Let [math]X[/math] and [math]Y[/math] be independent random variables defined

on the space [math]\Omega[/math], with density functions [math]f_X[/math] and [math]f_Y[/math], respectively. Suppose that [math]Z = X + Y[/math]. Find the density [math]f_Z[/math] of [math]Z[/math] if

• [[math]] f_X(x) = f_Y(x) = \left \{ \begin{array}{ll} 1/2, & \;\mbox{if $-1 \leq x \leq +1,$} \\ 0, & \;\mbox{otherwise.} \end{array} \right. [[/math]]
• [[math]] f_X(x) = f_Y(x) = \left \{ \begin{array}{ll} 1/2, & \;\mbox{if $3 \leq x \leq 5,$} \\ 0, & \;\mbox{otherwise.} \end{array} \right. [[/math]]

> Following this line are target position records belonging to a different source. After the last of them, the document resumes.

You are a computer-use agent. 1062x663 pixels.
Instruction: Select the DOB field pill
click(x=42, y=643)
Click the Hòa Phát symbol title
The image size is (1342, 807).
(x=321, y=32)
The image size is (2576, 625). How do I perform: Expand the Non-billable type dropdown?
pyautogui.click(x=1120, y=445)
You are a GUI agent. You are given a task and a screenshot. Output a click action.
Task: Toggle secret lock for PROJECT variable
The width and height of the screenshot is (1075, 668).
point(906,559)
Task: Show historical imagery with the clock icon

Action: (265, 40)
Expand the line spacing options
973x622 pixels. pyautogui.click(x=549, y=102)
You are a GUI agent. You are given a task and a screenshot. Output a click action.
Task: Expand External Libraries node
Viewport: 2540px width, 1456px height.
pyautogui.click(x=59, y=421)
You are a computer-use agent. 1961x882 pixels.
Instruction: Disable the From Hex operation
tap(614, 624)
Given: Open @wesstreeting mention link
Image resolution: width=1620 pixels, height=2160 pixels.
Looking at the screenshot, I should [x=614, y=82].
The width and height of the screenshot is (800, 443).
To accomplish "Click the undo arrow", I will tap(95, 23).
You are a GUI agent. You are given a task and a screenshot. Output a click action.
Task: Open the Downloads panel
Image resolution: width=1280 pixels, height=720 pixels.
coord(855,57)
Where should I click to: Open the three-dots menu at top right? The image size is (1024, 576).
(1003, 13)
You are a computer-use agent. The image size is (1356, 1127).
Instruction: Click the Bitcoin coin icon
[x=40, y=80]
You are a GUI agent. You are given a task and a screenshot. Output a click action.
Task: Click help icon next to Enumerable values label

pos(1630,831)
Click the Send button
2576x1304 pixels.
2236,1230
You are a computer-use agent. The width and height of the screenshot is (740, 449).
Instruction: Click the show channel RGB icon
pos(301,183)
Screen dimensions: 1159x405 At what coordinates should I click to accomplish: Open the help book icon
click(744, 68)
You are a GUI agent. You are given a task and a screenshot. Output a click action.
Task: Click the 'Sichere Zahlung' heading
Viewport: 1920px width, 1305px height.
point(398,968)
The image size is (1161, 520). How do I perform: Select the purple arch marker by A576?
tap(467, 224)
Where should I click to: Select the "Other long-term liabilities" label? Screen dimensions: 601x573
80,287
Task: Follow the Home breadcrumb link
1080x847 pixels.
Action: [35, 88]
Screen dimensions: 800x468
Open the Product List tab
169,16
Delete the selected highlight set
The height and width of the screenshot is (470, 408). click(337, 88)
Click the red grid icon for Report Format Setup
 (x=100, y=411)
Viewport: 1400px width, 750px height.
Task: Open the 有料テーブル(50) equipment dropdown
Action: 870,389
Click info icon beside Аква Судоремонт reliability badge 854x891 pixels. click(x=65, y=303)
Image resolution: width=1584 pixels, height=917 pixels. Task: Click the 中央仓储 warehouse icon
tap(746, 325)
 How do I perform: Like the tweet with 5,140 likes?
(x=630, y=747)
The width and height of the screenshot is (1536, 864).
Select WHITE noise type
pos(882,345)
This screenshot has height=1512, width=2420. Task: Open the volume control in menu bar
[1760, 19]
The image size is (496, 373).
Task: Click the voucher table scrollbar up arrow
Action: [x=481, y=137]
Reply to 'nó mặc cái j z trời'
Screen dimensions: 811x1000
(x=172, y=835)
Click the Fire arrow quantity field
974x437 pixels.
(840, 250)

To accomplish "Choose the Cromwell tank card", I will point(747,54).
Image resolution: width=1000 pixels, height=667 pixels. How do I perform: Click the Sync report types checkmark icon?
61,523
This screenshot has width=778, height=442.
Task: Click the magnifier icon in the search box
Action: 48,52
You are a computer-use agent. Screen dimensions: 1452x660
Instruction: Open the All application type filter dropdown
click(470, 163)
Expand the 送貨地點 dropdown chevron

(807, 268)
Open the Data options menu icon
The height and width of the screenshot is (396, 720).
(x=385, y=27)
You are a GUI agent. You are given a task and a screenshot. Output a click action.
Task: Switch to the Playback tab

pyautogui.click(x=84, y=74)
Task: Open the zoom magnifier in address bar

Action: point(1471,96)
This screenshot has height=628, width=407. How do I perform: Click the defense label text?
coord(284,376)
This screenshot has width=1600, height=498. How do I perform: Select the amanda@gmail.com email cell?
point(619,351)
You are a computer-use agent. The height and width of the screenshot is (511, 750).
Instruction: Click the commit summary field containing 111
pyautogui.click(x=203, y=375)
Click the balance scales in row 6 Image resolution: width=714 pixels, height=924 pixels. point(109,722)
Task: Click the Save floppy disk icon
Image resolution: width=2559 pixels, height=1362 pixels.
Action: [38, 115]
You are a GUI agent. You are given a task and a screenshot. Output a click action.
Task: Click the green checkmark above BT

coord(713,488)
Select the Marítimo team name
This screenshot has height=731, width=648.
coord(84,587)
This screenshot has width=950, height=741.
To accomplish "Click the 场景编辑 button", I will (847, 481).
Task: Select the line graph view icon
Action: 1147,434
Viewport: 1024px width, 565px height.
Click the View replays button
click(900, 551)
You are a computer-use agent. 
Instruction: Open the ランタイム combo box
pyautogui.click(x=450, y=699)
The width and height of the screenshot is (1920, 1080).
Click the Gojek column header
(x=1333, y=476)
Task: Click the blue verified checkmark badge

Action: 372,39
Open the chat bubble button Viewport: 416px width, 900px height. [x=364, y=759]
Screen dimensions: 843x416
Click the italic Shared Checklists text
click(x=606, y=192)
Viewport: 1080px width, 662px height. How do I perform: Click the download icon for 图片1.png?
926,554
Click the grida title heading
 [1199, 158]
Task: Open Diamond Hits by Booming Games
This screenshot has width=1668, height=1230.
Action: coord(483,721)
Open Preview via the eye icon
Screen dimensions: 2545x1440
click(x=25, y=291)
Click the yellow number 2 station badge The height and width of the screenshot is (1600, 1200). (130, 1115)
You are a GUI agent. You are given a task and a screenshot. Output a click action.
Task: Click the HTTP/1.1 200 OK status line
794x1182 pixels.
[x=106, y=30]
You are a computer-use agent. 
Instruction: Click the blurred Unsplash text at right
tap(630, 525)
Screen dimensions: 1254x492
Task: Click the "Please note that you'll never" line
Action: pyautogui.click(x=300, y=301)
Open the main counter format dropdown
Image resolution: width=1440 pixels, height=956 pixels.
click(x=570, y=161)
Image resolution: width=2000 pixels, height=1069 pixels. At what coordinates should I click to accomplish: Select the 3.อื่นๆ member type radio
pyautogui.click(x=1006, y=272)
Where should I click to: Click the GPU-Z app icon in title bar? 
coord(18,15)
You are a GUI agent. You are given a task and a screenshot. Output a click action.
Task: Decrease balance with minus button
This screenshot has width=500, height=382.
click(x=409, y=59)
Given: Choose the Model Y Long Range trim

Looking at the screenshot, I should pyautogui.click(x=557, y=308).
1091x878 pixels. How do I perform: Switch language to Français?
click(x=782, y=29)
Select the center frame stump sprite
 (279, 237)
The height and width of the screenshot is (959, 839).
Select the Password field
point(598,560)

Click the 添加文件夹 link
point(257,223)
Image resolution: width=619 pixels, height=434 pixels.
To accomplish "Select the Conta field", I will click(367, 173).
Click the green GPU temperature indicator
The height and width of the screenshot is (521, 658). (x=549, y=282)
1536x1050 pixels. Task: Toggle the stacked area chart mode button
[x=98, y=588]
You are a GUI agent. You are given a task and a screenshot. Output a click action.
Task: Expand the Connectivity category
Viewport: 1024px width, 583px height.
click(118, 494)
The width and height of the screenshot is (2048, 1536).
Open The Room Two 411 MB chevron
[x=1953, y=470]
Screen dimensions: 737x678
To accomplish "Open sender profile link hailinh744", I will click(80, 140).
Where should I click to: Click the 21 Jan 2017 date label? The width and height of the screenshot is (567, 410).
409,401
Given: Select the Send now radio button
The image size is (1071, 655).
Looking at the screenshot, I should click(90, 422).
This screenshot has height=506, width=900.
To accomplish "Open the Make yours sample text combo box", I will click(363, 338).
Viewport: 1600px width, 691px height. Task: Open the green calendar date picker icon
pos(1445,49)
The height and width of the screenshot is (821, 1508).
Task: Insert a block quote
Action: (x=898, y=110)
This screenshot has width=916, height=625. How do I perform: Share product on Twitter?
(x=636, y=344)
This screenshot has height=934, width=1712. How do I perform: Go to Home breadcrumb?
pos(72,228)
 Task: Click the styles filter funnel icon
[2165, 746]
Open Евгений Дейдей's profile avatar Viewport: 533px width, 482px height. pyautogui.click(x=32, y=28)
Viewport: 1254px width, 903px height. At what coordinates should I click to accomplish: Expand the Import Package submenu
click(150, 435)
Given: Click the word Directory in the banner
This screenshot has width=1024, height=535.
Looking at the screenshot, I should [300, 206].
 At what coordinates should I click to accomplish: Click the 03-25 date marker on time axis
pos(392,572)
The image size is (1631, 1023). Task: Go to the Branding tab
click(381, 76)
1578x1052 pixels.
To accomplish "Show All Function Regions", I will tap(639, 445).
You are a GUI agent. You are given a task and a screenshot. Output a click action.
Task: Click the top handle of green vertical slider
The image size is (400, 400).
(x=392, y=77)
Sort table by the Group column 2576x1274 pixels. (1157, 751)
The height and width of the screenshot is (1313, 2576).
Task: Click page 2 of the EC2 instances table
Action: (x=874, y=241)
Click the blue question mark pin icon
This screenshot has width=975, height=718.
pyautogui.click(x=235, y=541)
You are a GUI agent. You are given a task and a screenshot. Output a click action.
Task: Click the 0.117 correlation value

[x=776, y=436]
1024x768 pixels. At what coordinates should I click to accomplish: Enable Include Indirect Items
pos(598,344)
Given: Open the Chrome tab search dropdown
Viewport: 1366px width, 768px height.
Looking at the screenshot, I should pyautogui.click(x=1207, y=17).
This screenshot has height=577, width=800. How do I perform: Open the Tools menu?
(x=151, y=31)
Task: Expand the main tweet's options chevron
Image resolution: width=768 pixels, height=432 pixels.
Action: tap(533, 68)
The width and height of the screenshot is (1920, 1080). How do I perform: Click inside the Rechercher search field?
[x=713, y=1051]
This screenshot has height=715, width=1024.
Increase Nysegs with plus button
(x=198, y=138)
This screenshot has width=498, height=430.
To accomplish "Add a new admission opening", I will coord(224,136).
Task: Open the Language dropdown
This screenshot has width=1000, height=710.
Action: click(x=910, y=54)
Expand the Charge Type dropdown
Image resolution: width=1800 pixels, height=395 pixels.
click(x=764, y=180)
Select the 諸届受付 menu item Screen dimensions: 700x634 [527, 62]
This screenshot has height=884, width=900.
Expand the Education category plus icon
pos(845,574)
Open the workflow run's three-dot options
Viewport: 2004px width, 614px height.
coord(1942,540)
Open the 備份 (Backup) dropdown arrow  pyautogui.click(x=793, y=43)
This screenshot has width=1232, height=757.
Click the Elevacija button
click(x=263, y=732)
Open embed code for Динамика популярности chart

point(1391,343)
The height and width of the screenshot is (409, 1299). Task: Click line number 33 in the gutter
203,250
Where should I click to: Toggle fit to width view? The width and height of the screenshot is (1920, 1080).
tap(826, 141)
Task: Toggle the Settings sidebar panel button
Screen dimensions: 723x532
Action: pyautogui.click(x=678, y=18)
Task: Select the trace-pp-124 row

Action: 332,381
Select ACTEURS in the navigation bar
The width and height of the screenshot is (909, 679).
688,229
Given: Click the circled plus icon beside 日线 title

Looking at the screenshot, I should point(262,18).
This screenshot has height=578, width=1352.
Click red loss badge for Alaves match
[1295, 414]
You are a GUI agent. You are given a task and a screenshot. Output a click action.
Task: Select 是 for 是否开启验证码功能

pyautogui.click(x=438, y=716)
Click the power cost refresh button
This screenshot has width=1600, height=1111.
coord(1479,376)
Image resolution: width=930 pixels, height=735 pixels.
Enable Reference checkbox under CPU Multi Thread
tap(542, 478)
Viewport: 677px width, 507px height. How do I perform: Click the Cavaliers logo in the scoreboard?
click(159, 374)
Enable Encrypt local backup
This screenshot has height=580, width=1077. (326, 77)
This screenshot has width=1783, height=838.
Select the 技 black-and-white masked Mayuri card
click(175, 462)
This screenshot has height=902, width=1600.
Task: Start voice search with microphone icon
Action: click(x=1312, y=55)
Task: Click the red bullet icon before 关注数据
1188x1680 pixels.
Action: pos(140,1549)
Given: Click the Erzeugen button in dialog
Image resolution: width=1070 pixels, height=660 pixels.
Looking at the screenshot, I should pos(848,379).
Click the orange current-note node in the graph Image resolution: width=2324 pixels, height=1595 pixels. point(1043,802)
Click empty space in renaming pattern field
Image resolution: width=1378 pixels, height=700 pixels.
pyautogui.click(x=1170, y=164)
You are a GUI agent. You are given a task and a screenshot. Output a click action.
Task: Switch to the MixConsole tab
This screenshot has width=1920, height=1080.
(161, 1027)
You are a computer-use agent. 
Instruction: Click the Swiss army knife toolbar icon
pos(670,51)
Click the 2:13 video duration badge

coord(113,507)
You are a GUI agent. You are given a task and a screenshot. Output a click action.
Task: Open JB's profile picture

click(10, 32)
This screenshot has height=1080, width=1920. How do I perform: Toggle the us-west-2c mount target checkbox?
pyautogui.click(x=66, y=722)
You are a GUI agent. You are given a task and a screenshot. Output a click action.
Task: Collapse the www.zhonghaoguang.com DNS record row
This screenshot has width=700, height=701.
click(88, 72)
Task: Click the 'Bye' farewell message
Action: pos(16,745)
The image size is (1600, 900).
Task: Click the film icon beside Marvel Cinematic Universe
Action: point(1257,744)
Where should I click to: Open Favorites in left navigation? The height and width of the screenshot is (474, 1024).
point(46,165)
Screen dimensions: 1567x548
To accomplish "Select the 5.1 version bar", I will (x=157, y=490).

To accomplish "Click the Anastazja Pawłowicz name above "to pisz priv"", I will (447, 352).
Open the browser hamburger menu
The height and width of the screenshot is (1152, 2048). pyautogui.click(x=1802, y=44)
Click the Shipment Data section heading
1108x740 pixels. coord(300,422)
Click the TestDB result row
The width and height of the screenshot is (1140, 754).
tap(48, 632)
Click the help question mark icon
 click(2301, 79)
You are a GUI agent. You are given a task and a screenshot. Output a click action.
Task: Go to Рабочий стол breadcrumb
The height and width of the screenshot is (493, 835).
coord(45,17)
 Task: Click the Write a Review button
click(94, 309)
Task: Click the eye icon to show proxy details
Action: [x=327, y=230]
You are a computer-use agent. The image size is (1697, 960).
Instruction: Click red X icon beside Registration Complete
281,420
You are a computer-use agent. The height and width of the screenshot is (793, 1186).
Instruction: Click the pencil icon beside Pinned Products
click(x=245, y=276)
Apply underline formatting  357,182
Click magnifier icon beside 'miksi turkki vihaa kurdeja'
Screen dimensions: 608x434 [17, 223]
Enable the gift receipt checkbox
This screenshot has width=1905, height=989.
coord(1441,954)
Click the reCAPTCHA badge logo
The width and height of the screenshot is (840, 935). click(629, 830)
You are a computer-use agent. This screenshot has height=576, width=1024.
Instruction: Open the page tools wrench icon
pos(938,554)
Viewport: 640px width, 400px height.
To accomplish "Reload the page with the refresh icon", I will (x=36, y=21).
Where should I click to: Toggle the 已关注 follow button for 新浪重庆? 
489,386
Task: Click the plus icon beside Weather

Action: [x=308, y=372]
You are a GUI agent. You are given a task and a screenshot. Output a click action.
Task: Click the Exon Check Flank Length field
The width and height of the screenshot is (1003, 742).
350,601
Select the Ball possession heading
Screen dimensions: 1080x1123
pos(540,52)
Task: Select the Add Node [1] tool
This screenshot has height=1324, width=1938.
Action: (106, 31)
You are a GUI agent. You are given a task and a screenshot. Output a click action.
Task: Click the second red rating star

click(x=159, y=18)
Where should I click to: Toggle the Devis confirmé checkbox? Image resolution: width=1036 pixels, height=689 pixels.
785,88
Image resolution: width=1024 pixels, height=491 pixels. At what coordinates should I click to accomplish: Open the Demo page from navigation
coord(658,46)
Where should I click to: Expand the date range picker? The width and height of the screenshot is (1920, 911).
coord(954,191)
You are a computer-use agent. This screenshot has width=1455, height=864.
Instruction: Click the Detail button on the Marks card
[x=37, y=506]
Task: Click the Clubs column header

• [[math]] f_X(x) = \left \{ \begin{array}{ll} 1/2, & \;\mbox{if $-1 \leq x \leq 1,$} \\ 0, & \;\mbox{otherwise.} \end{array} \right. [[/math]]
  \smallskip
  [[math]] f_Y(x) = \left \{ \begin{array}{ll} 1/2, & \;\mbox{if $3 \leq x \leq 5,$} \\ 0, & \;\mbox{otherwise.} \end{array} \right. [[/math]]
• What can you say about the set [math]E = \{\,z : f_Z(z) \gt 0\,\}[/math] in each case?